OCR, though developed, but still not a popular part of our daily life. Also, the idea of making machines do the task that we humans do is itself fascinating. Here, in this hackathon, the challenge of reading from images and evaluating the operations in images that we humans perform is indeed worth brainstorming.

What it does

Our model reads an input image and analyzes the expression and decides whether it is an infix/prefix/postfix expression. Also, it evaluates the value of the expression shown with high accuracy and speed.

How we built it

We first prepared a dataset to train our model to classify characters as appropriate numbers or operators and trained it using CNN. Then, we identified the position of the operator on basis of which we decided whether it is an infix/prefix/postfix expression. And then according to the operator and numbers detected, we evaluated the expression to give the desired result.

Challenges we ran into

The biggest challenge that we encountered was to train our model to classify the character as 0 or 1 or 2 on without using an external dataset (as restricted in question). We overcome this challenge by working on over 50K images that were given to us. we took around 200 images of each class, split those images into three parts, and manually separated them into folders(classes) of 0, 1, 2, ... and so on. Quite a tedious task, but yes, we were finally able to prepare our own dataset, and then using it we trained our model to categorize the detected character as appropriate number/operator(whether it is 0 or 1 or 2 or + or...). We also used the concept of data augmentation to further improve the accuracy of our model.

Accomplishments that we're proud of

We are able to train our model to give an accuracy of 98% in the first task and 90% in the second task when tested on the dataset provided (which was initially kept aside for testing purposes). Also, applying CNN to train the model is something we are really happy about as we went out of our zone of using standard training models (eg, logistic regression, random forest regression, etc.) and were actually able to apply this deep learning model.

What we learned

Firstly, we developed upon our skills of becoming future data scientists and learned a lot while working on this project as we actually got to apply the theory and combined many aspects of our learning.

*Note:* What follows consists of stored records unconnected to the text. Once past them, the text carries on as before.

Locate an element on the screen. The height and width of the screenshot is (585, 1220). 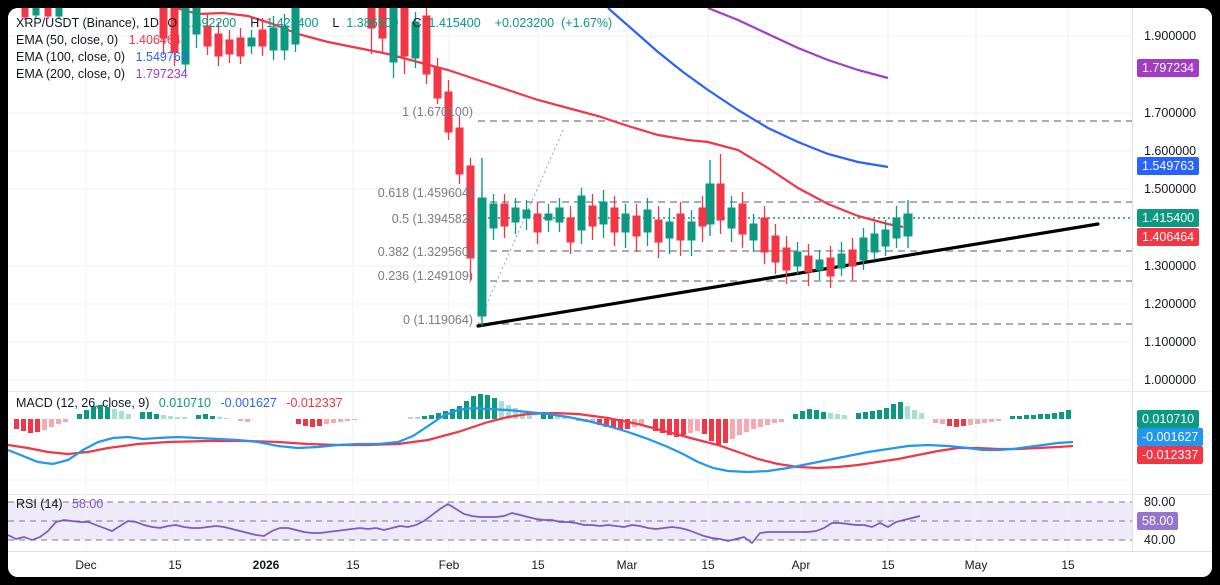
price-tick-2: 1.700000 is located at coordinates (1170, 113).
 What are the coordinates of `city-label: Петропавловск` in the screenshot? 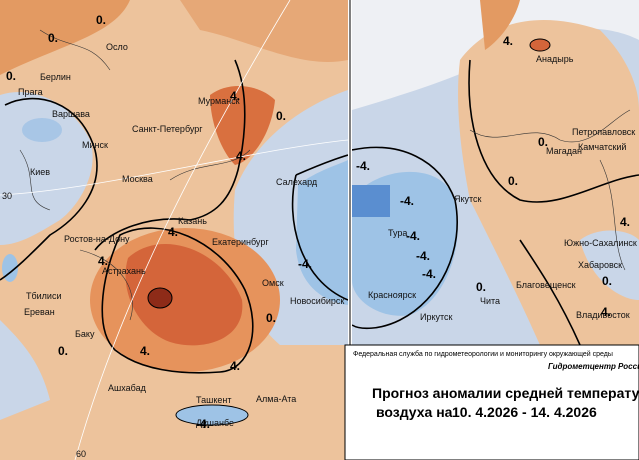 It's located at (604, 132).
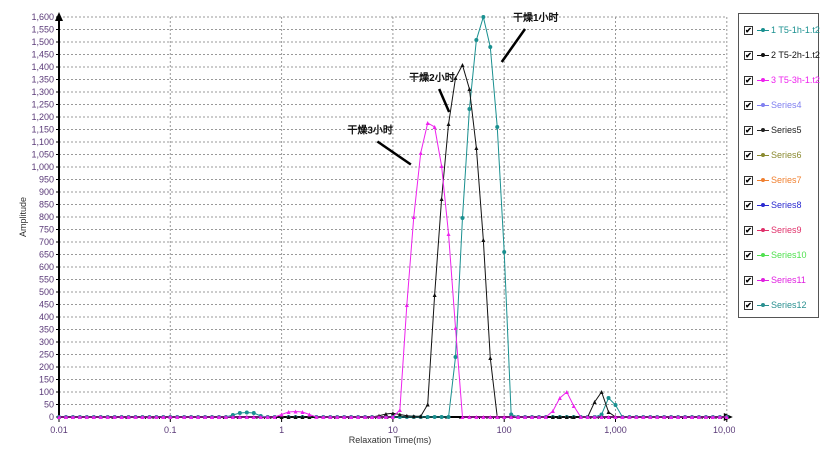 Image resolution: width=831 pixels, height=453 pixels. Describe the element at coordinates (370, 130) in the screenshot. I see `annotation-label: 干燥3小时` at that location.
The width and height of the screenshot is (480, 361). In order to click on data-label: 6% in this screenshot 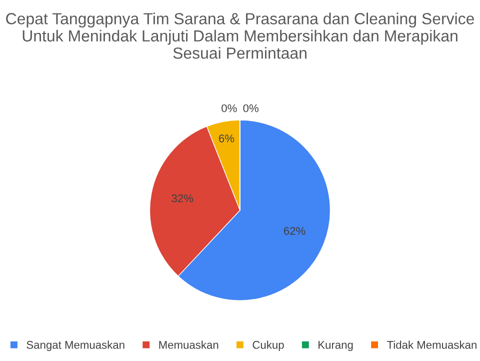, I will do `click(226, 138)`.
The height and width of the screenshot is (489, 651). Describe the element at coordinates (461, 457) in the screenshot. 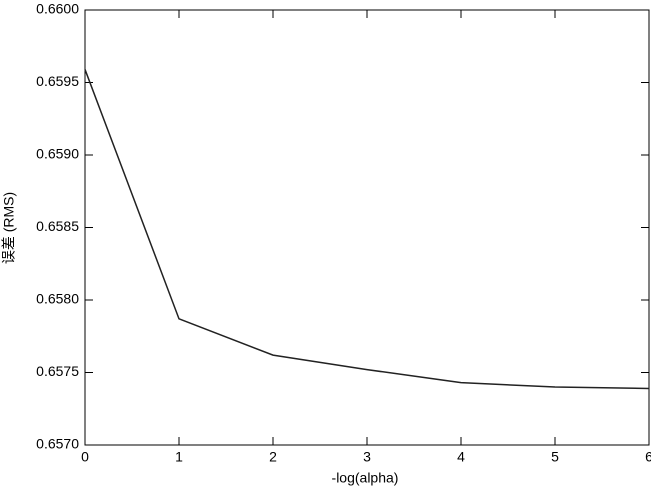

I see `x-tick-label: 4` at that location.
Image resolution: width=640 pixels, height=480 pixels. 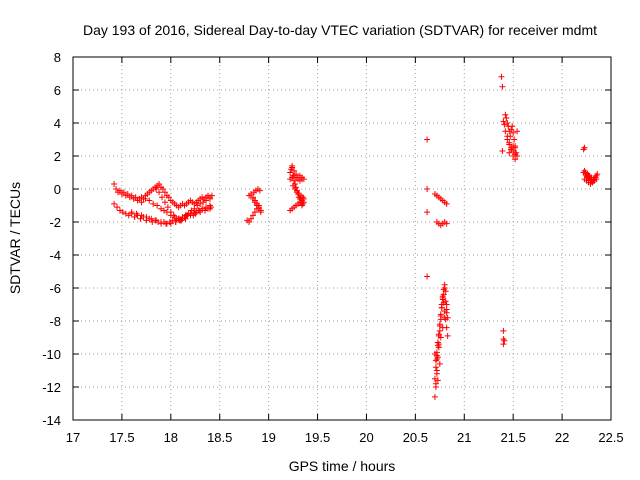 What do you see at coordinates (55, 322) in the screenshot?
I see `y-tick-label: -8` at bounding box center [55, 322].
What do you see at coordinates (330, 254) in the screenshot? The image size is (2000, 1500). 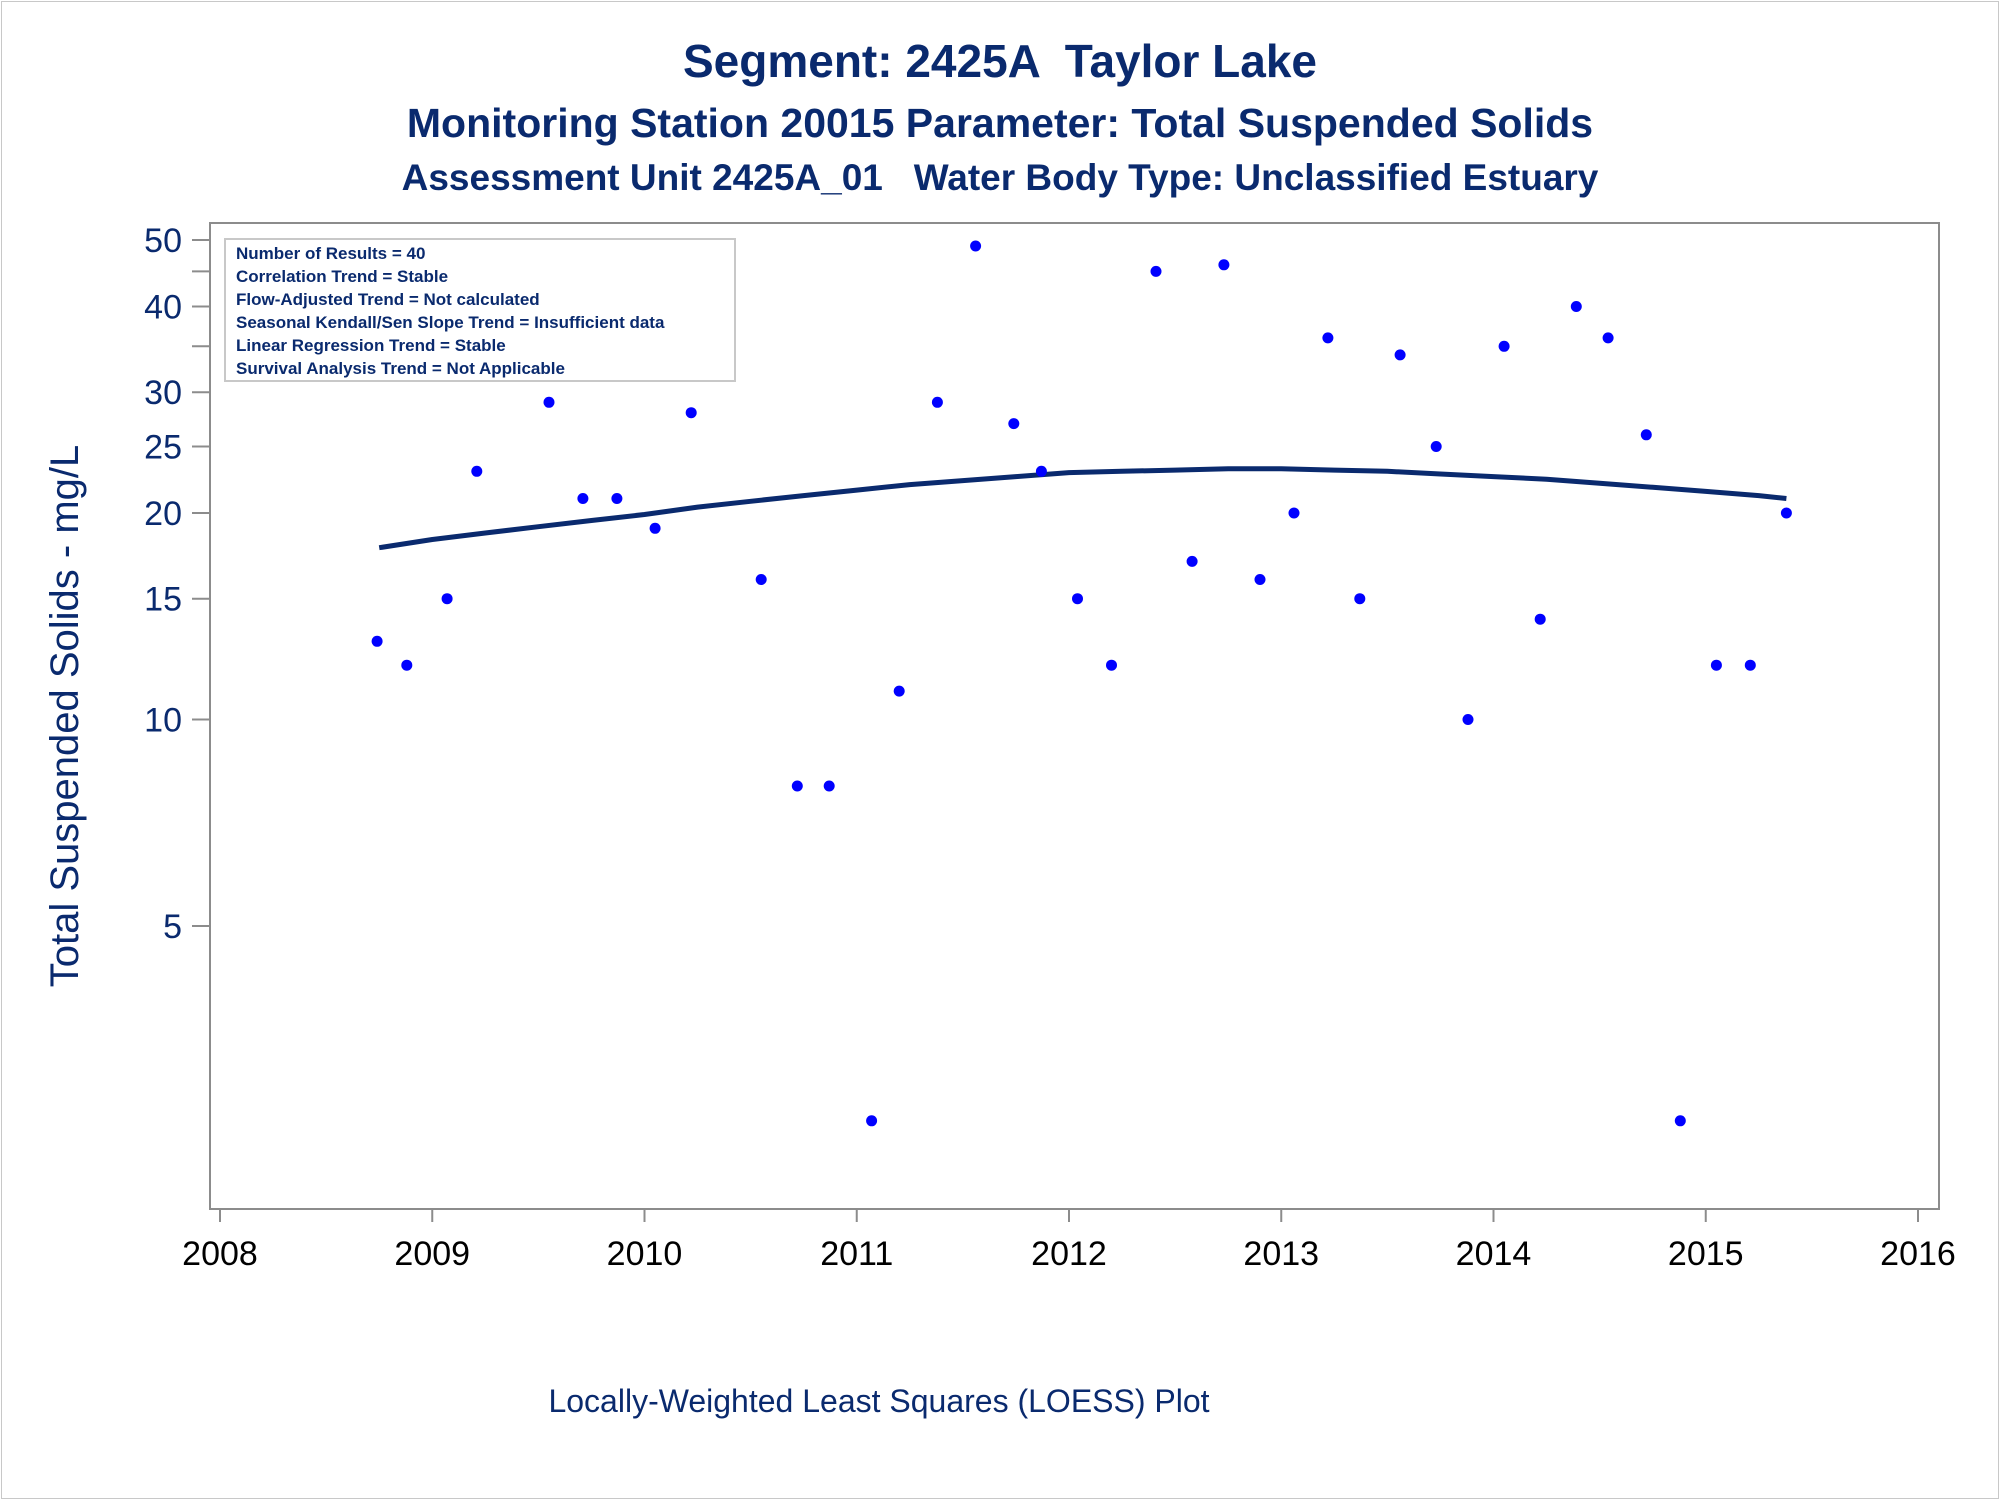 I see `info-number-of-results: Number of Results = 40` at bounding box center [330, 254].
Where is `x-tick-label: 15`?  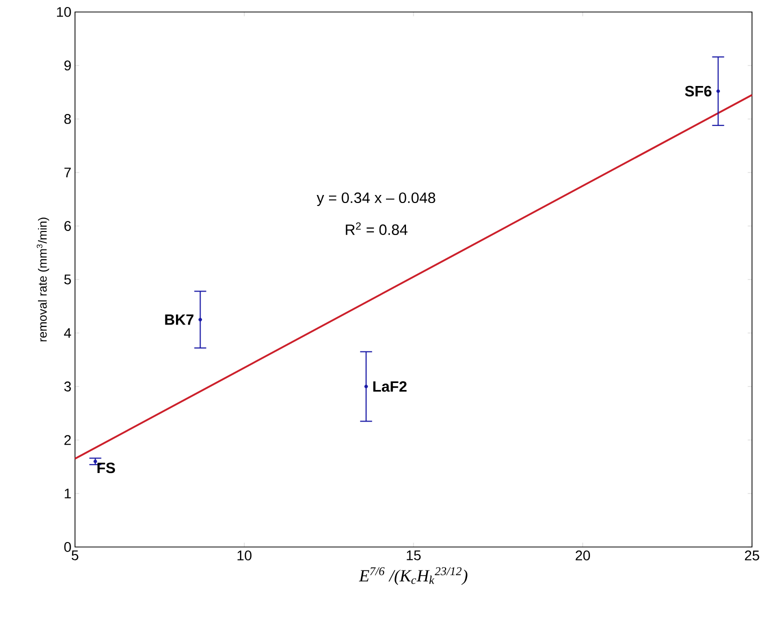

Secondly, collaborating and working in a team together helped us to actually improve our skills and learn from each other itself.

What's next for Operation HAY

Doing this project together was more of a fun activity for all of us rather than a typical "hackathon" as exploring this field and executing these machine learning and deep learning models was really exciting and thrilling and we will not be stopping here. We are definitely going to explore furthermore in this field and will pick up more projects. One of the projects which we guys have planned is detecting doctor's writing from prescription and will soon start working with it.